Les avantages de ces données sont évidents : une fois les lacunes de sécurité cernées, les enquêteurs du BST peuvent en faire part aux intervenants du secteur, à l'organisme de réglementation et à l'ensemble de la population canadienne. De plus, les exploitants devraient aussi avoir accès aux enregistrements, afin de pouvoir déterminer, à un stade précoce, les problèmes systémiques qui doivent être corrigés avant qu'un accident ne se produise.
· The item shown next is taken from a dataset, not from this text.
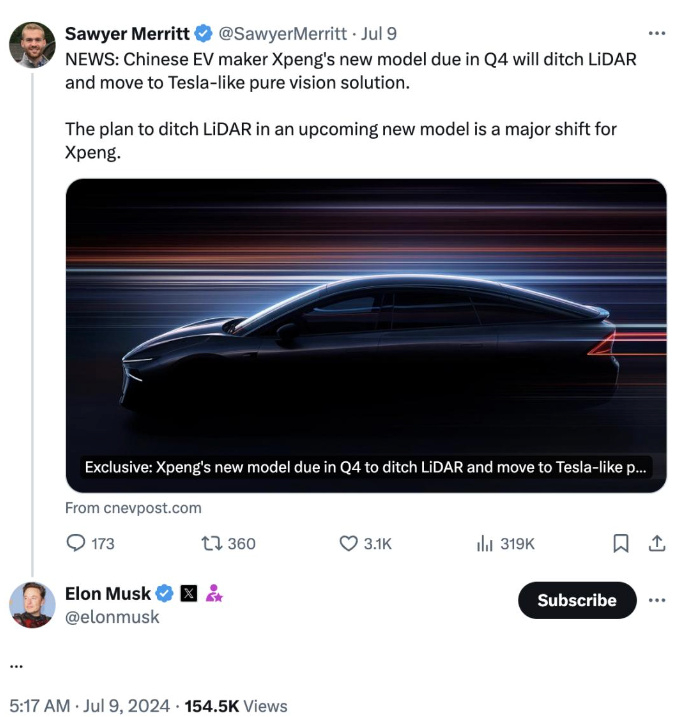Click the repost icon with 360
Image resolution: width=681 pixels, height=717 pixels.
(x=211, y=543)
Nous reconnaissons également que les employés pourraient être préoccupés par la protection de leur vie privée; par conséquent, il est important de mettre en œuvre des mesures de protection pour assurer un équilibre entre les droits des travailleurs et la sécurité publique.

Malgré tout, de nombreux aéronefs, navires et locomotives ne sont toujours pas tenus d'avoir un enregistreur à bord, sous une forme ou une autre. Il est temps que cela change. La technologie permet de saisir et d'enregistrer de plus en plus de données, toujours plus facilement et à meilleur prix. C'est pourquoi le BST continuera d'insister pour avoir accès à plus de renseignements cruciaux pour accomplir son travail. En plus de comprendre ce qui s'est produit, nous devons déterminer le « pourquoi », puisque ce sont les réponses à cette question qui permettent les améliorations et font en sorte que les leçons tirées d'une tragédie servent à prévenir d'autres accidents similaires.